'''
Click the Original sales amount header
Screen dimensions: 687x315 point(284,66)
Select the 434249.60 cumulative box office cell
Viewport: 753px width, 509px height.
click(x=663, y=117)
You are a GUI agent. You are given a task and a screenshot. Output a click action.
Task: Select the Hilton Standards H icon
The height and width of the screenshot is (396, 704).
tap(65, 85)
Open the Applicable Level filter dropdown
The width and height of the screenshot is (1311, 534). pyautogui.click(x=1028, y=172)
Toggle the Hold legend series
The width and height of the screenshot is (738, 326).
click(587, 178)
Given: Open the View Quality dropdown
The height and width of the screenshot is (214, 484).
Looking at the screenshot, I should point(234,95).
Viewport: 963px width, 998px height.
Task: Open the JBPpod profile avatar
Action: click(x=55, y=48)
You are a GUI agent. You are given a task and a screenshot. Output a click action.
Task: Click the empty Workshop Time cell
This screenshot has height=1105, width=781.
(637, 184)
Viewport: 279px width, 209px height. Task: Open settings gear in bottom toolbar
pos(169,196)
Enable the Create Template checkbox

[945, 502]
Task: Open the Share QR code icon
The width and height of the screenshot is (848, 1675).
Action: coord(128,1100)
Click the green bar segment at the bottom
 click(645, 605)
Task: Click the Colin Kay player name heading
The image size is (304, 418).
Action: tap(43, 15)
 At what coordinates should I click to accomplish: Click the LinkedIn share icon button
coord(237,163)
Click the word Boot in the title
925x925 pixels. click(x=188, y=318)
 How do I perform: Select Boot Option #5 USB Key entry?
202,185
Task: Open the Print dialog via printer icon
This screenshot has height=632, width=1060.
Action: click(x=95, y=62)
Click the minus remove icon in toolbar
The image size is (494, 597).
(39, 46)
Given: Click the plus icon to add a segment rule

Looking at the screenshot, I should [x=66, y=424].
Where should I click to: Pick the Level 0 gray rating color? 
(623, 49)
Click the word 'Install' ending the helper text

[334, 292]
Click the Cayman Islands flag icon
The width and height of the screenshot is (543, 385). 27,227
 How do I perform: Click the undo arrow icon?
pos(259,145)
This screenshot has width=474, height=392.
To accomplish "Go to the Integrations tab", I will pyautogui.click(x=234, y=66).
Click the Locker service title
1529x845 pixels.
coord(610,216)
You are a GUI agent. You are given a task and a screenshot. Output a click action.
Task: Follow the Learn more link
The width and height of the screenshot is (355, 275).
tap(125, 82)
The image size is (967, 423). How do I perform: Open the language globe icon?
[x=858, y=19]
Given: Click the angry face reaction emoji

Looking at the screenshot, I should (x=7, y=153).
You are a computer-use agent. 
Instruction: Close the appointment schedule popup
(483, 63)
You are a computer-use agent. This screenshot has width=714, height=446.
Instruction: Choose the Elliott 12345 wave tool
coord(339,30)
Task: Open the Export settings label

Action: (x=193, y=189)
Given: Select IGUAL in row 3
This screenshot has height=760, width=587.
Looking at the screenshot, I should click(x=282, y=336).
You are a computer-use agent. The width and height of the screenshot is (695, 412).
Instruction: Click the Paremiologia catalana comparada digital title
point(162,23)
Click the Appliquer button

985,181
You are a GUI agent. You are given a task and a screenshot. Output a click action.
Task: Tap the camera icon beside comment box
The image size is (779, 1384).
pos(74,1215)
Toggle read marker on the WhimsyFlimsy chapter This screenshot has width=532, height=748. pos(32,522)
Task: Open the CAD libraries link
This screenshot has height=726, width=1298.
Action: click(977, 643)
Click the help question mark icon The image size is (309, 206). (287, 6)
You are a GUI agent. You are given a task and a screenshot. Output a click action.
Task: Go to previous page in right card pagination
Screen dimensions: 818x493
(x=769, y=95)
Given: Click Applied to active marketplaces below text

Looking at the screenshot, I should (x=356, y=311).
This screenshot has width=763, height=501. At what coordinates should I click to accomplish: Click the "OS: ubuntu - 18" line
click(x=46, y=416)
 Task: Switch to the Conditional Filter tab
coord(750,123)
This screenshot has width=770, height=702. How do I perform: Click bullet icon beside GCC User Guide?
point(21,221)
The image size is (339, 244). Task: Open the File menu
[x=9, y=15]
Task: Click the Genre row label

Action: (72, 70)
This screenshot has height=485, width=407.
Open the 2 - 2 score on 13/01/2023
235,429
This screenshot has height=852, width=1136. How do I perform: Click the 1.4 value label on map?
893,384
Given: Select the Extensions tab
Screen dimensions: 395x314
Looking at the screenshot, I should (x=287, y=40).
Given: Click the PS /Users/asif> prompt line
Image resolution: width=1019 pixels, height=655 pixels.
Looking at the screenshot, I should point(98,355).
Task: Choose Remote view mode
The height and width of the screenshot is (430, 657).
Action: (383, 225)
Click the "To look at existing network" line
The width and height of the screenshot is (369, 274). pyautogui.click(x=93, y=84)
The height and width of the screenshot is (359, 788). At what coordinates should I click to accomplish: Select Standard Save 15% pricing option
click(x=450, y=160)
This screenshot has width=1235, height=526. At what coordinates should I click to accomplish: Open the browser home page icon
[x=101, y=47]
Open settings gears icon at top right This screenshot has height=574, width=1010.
'''
Output these and nothing else: the lines from the one holding "This screenshot has width=763, height=501." through the final line of the entries above, exactly as they appear.

This screenshot has width=763, height=501. At what coordinates should I click to accomplish: Click the "OS: ubuntu - 18" line
click(x=46, y=416)
 Task: Switch to the Conditional Filter tab
coord(750,123)
This screenshot has width=770, height=702. How do I perform: Click bullet icon beside GCC User Guide?
point(21,221)
The image size is (339, 244). Task: Open the File menu
[x=9, y=15]
Task: Click the Genre row label

Action: (72, 70)
This screenshot has height=485, width=407.
Open the 2 - 2 score on 13/01/2023
235,429
This screenshot has height=852, width=1136. How do I perform: Click the 1.4 value label on map?
893,384
Given: Select the Extensions tab
Screen dimensions: 395x314
Looking at the screenshot, I should (x=287, y=40).
Given: Click the PS /Users/asif> prompt line
Image resolution: width=1019 pixels, height=655 pixels.
Looking at the screenshot, I should point(98,355).
Task: Choose Remote view mode
The height and width of the screenshot is (430, 657).
Action: (383, 225)
Click the "To look at existing network" line
The width and height of the screenshot is (369, 274). pyautogui.click(x=93, y=84)
The height and width of the screenshot is (359, 788). At what coordinates should I click to accomplish: Select Standard Save 15% pricing option
click(x=450, y=160)
This screenshot has width=1235, height=526. At what coordinates should I click to accomplish: Open the browser home page icon
[x=101, y=47]
Open settings gears icon at top right This screenshot has height=574, width=1010.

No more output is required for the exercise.